Whenever the word "screenshot" appears in a line of the data below, copy that line.

___ Data to examine

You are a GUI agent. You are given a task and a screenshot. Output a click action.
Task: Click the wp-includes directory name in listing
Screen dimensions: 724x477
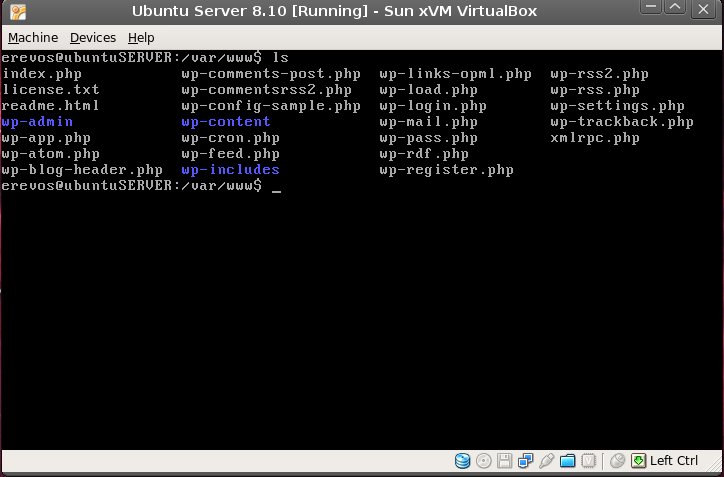pyautogui.click(x=230, y=170)
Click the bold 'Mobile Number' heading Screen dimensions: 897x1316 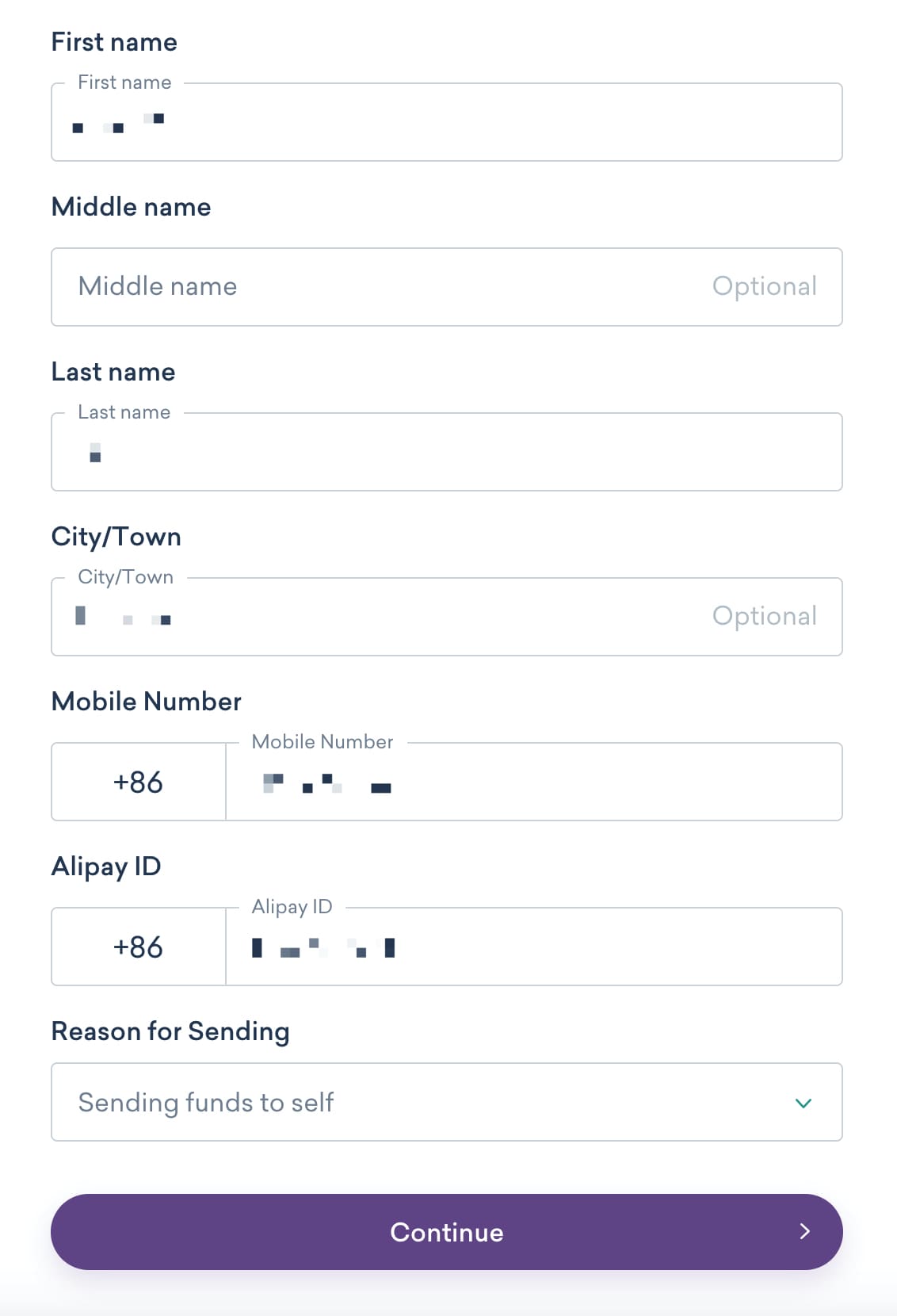point(146,702)
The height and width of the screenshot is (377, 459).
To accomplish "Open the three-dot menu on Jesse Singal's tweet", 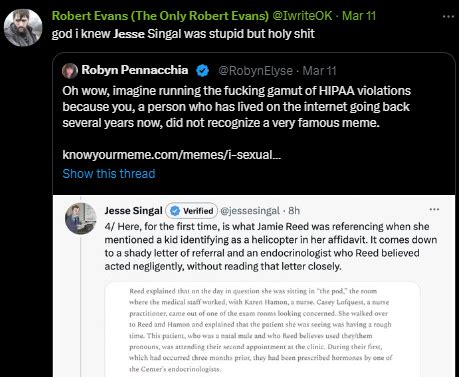I will point(434,209).
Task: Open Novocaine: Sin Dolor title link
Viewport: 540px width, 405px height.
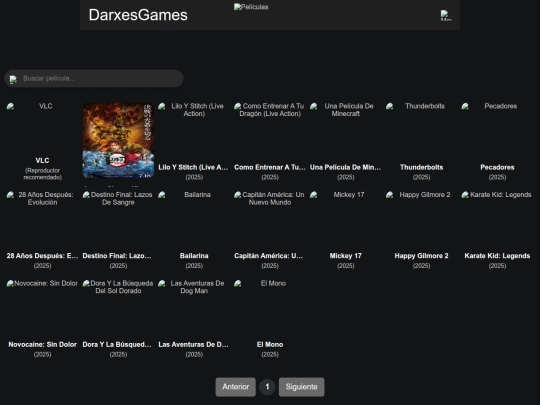Action: 42,344
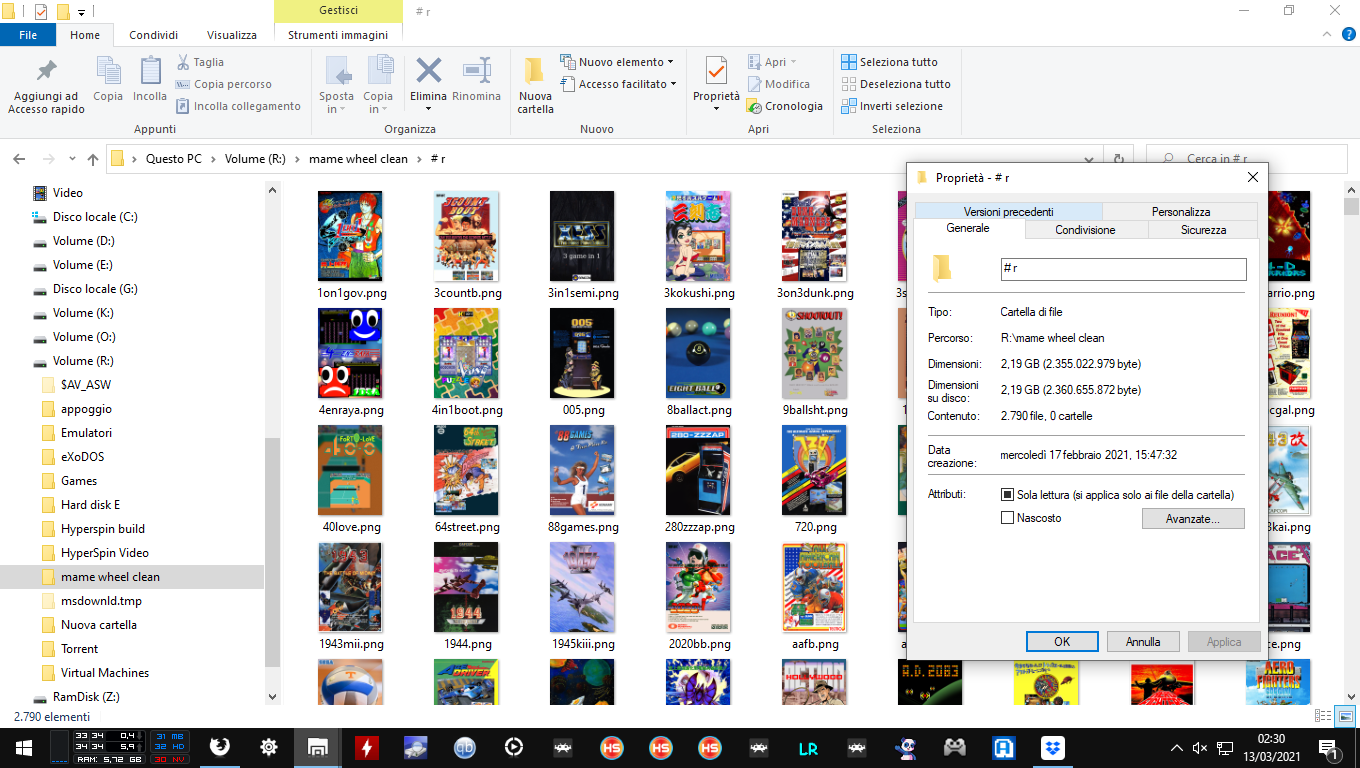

______

Your response
You are a GUI agent. You are given a task and a screenshot. Output a click action.
The height and width of the screenshot is (377, 459).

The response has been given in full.